Copy every one of the following lines word for word, with nothing changed.

** BEGIN **

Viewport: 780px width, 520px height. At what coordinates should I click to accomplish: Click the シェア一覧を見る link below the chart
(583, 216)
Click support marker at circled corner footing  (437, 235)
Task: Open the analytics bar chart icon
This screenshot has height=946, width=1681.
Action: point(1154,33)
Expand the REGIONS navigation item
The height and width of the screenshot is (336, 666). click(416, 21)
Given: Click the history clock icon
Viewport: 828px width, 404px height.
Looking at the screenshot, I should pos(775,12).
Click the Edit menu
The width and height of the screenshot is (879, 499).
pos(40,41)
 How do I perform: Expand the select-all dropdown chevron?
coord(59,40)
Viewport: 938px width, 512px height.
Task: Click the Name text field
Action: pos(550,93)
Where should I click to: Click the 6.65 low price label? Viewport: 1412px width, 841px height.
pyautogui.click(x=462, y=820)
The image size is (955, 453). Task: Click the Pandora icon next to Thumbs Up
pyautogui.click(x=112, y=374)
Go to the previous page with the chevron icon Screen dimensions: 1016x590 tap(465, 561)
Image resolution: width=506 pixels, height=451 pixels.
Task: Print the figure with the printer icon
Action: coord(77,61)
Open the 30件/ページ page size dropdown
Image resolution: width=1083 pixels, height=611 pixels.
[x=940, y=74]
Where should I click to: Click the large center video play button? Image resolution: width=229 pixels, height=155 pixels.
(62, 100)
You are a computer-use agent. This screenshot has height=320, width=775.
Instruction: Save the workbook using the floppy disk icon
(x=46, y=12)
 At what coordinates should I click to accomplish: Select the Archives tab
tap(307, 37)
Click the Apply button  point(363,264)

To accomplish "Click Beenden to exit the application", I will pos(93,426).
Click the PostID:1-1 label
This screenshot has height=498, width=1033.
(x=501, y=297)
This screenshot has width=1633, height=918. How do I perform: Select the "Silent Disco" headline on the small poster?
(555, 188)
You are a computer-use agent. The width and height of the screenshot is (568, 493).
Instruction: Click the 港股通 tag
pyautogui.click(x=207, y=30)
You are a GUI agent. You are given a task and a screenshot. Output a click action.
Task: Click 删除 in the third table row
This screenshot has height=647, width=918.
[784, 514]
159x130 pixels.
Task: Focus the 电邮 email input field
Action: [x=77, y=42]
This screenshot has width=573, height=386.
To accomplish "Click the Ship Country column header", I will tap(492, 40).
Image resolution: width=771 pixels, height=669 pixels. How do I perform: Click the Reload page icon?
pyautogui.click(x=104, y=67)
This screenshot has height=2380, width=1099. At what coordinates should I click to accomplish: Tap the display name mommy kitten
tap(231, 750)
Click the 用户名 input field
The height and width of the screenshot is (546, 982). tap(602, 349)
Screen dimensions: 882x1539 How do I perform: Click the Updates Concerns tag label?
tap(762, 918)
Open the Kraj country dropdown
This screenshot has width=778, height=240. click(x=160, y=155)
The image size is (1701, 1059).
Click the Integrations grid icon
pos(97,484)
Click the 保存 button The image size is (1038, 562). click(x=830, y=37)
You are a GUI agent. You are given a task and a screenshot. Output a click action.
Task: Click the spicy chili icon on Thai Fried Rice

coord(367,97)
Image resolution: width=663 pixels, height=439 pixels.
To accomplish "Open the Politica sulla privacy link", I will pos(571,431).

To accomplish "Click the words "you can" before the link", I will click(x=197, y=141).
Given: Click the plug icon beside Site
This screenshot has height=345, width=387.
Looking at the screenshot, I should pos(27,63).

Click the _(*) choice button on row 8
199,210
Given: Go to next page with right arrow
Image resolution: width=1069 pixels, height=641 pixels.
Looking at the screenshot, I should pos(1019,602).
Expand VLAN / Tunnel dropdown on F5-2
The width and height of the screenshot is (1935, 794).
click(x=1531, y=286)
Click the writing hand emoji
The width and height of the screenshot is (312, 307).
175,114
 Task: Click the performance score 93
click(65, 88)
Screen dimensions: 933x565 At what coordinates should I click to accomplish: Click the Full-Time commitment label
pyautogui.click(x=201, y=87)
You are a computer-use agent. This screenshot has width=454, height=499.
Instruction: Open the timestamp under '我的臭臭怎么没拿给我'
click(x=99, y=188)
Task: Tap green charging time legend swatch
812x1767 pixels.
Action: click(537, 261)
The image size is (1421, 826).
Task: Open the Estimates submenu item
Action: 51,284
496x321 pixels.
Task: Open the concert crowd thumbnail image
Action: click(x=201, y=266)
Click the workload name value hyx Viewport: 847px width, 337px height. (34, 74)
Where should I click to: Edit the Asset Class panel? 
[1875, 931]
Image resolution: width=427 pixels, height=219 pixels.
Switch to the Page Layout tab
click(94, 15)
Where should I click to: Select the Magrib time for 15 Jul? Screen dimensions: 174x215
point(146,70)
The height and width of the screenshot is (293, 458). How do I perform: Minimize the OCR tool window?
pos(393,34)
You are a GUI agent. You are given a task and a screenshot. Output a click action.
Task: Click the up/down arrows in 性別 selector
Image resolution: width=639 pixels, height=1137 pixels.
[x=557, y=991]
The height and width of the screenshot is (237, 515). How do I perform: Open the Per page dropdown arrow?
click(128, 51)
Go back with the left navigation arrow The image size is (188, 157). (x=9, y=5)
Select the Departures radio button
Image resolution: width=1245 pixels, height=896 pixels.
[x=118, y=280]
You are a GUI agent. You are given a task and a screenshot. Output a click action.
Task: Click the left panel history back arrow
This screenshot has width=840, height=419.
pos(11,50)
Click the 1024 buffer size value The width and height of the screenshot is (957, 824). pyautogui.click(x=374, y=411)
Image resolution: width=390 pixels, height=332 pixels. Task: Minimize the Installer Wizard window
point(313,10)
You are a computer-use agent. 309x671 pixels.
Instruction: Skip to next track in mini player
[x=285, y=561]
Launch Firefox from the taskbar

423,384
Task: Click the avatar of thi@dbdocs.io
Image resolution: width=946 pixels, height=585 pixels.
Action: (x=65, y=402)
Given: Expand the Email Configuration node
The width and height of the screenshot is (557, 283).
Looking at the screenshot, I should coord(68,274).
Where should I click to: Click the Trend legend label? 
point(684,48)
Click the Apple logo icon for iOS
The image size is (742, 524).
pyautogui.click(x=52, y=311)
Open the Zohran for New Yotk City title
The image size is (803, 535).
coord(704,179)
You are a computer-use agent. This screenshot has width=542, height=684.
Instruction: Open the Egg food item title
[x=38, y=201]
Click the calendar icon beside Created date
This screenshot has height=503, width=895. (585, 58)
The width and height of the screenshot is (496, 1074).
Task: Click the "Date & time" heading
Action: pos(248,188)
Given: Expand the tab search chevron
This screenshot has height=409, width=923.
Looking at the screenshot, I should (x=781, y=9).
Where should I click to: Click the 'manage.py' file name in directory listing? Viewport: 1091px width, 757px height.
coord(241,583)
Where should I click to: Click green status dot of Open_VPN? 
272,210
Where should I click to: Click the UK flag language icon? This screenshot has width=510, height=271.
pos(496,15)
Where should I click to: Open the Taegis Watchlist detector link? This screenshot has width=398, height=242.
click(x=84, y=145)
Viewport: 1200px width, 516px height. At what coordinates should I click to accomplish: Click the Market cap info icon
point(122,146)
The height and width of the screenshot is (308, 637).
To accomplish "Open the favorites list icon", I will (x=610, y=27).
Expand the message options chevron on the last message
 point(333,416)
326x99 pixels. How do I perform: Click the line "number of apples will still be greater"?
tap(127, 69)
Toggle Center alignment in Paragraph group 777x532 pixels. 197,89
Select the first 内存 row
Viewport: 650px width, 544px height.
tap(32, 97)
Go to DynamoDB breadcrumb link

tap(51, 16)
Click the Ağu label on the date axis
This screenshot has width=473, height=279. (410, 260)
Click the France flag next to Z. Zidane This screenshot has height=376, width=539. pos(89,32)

** END **

* **Right answer**
Viewport: 780px width, 520px height. At what coordinates should I click to accomplish: Click the シェア一覧を見る link below the chart
(583, 216)
Click support marker at circled corner footing  (437, 235)
Task: Open the analytics bar chart icon
This screenshot has height=946, width=1681.
Action: point(1154,33)
Expand the REGIONS navigation item
The height and width of the screenshot is (336, 666). click(416, 21)
Given: Click the history clock icon
Viewport: 828px width, 404px height.
Looking at the screenshot, I should pos(775,12).
Click the Edit menu
The width and height of the screenshot is (879, 499).
pos(40,41)
 How do I perform: Expand the select-all dropdown chevron?
coord(59,40)
Viewport: 938px width, 512px height.
Task: Click the Name text field
Action: pos(550,93)
Where should I click to: Click the 6.65 low price label? Viewport: 1412px width, 841px height.
pyautogui.click(x=462, y=820)
The image size is (955, 453). Task: Click the Pandora icon next to Thumbs Up
pyautogui.click(x=112, y=374)
Go to the previous page with the chevron icon Screen dimensions: 1016x590 tap(465, 561)
Image resolution: width=506 pixels, height=451 pixels.
Task: Print the figure with the printer icon
Action: coord(77,61)
Open the 30件/ページ page size dropdown
Image resolution: width=1083 pixels, height=611 pixels.
[x=940, y=74]
Where should I click to: Click the large center video play button? Image resolution: width=229 pixels, height=155 pixels.
(62, 100)
You are a computer-use agent. This screenshot has height=320, width=775.
Instruction: Save the workbook using the floppy disk icon
(x=46, y=12)
 At what coordinates should I click to accomplish: Select the Archives tab
tap(307, 37)
Click the Apply button  point(363,264)

To accomplish "Click Beenden to exit the application", I will pos(93,426).
Click the PostID:1-1 label
This screenshot has height=498, width=1033.
(x=501, y=297)
This screenshot has width=1633, height=918. How do I perform: Select the "Silent Disco" headline on the small poster?
(555, 188)
You are a computer-use agent. The width and height of the screenshot is (568, 493).
Instruction: Click the 港股通 tag
pyautogui.click(x=207, y=30)
You are a GUI agent. You are given a task and a screenshot. Output a click action.
Task: Click 删除 in the third table row
This screenshot has height=647, width=918.
[784, 514]
159x130 pixels.
Task: Focus the 电邮 email input field
Action: [x=77, y=42]
This screenshot has width=573, height=386.
To accomplish "Click the Ship Country column header", I will tap(492, 40).
Image resolution: width=771 pixels, height=669 pixels. How do I perform: Click the Reload page icon?
pyautogui.click(x=104, y=67)
This screenshot has height=2380, width=1099. At what coordinates should I click to accomplish: Tap the display name mommy kitten
tap(231, 750)
Click the 用户名 input field
The height and width of the screenshot is (546, 982). tap(602, 349)
Screen dimensions: 882x1539 How do I perform: Click the Updates Concerns tag label?
tap(762, 918)
Open the Kraj country dropdown
This screenshot has width=778, height=240. click(x=160, y=155)
The image size is (1701, 1059).
Click the Integrations grid icon
pos(97,484)
Click the 保存 button The image size is (1038, 562). click(x=830, y=37)
You are a GUI agent. You are given a task and a screenshot. Output a click action.
Task: Click the spicy chili icon on Thai Fried Rice

coord(367,97)
Image resolution: width=663 pixels, height=439 pixels.
To accomplish "Open the Politica sulla privacy link", I will pos(571,431).

To accomplish "Click the words "you can" before the link", I will click(x=197, y=141).
Given: Click the plug icon beside Site
This screenshot has height=345, width=387.
Looking at the screenshot, I should pos(27,63).

Click the _(*) choice button on row 8
199,210
Given: Go to next page with right arrow
Image resolution: width=1069 pixels, height=641 pixels.
Looking at the screenshot, I should pos(1019,602).
Expand VLAN / Tunnel dropdown on F5-2
The width and height of the screenshot is (1935, 794).
click(x=1531, y=286)
Click the writing hand emoji
The width and height of the screenshot is (312, 307).
175,114
 Task: Click the performance score 93
click(65, 88)
Screen dimensions: 933x565 At what coordinates should I click to accomplish: Click the Full-Time commitment label
pyautogui.click(x=201, y=87)
You are a computer-use agent. This screenshot has width=454, height=499.
Instruction: Open the timestamp under '我的臭臭怎么没拿给我'
click(x=99, y=188)
Task: Tap green charging time legend swatch
812x1767 pixels.
Action: click(537, 261)
The image size is (1421, 826).
Task: Open the Estimates submenu item
Action: 51,284
496x321 pixels.
Task: Open the concert crowd thumbnail image
Action: click(x=201, y=266)
Click the workload name value hyx Viewport: 847px width, 337px height. (34, 74)
Where should I click to: Edit the Asset Class panel? 
[1875, 931]
Image resolution: width=427 pixels, height=219 pixels.
Switch to the Page Layout tab
click(94, 15)
Where should I click to: Select the Magrib time for 15 Jul? Screen dimensions: 174x215
point(146,70)
The height and width of the screenshot is (293, 458). How do I perform: Minimize the OCR tool window?
pos(393,34)
You are a GUI agent. You are given a task and a screenshot. Output a click action.
Task: Click the up/down arrows in 性別 selector
Image resolution: width=639 pixels, height=1137 pixels.
[x=557, y=991]
The height and width of the screenshot is (237, 515). How do I perform: Open the Per page dropdown arrow?
click(128, 51)
Go back with the left navigation arrow The image size is (188, 157). (x=9, y=5)
Select the Departures radio button
Image resolution: width=1245 pixels, height=896 pixels.
[x=118, y=280]
You are a GUI agent. You are given a task and a screenshot. Output a click action.
Task: Click the left panel history back arrow
This screenshot has width=840, height=419.
pos(11,50)
Click the 1024 buffer size value The width and height of the screenshot is (957, 824). pyautogui.click(x=374, y=411)
Image resolution: width=390 pixels, height=332 pixels. Task: Minimize the Installer Wizard window
point(313,10)
You are a computer-use agent. 309x671 pixels.
Instruction: Skip to next track in mini player
[x=285, y=561]
Launch Firefox from the taskbar

423,384
Task: Click the avatar of thi@dbdocs.io
Image resolution: width=946 pixels, height=585 pixels.
Action: (x=65, y=402)
Given: Expand the Email Configuration node
The width and height of the screenshot is (557, 283).
Looking at the screenshot, I should coord(68,274).
Where should I click to: Click the Trend legend label? 
point(684,48)
Click the Apple logo icon for iOS
The image size is (742, 524).
pyautogui.click(x=52, y=311)
Open the Zohran for New Yotk City title
The image size is (803, 535).
coord(704,179)
You are a computer-use agent. This screenshot has width=542, height=684.
Instruction: Open the Egg food item title
[x=38, y=201]
Click the calendar icon beside Created date
This screenshot has height=503, width=895. (585, 58)
The width and height of the screenshot is (496, 1074).
Task: Click the "Date & time" heading
Action: pos(248,188)
Given: Expand the tab search chevron
This screenshot has height=409, width=923.
Looking at the screenshot, I should (x=781, y=9).
Where should I click to: Click the 'manage.py' file name in directory listing? Viewport: 1091px width, 757px height.
coord(241,583)
Where should I click to: Click green status dot of Open_VPN? 
272,210
Where should I click to: Click the UK flag language icon? This screenshot has width=510, height=271.
pos(496,15)
Where should I click to: Open the Taegis Watchlist detector link? This screenshot has width=398, height=242.
click(x=84, y=145)
Viewport: 1200px width, 516px height. At what coordinates should I click to accomplish: Click the Market cap info icon
point(122,146)
The height and width of the screenshot is (308, 637).
To accomplish "Open the favorites list icon", I will (x=610, y=27).
Expand the message options chevron on the last message
 point(333,416)
326x99 pixels. How do I perform: Click the line "number of apples will still be greater"?
tap(127, 69)
Toggle Center alignment in Paragraph group 777x532 pixels. 197,89
Select the first 内存 row
Viewport: 650px width, 544px height.
tap(32, 97)
Go to DynamoDB breadcrumb link

tap(51, 16)
Click the Ağu label on the date axis
This screenshot has width=473, height=279. (410, 260)
Click the France flag next to Z. Zidane This screenshot has height=376, width=539. pos(89,32)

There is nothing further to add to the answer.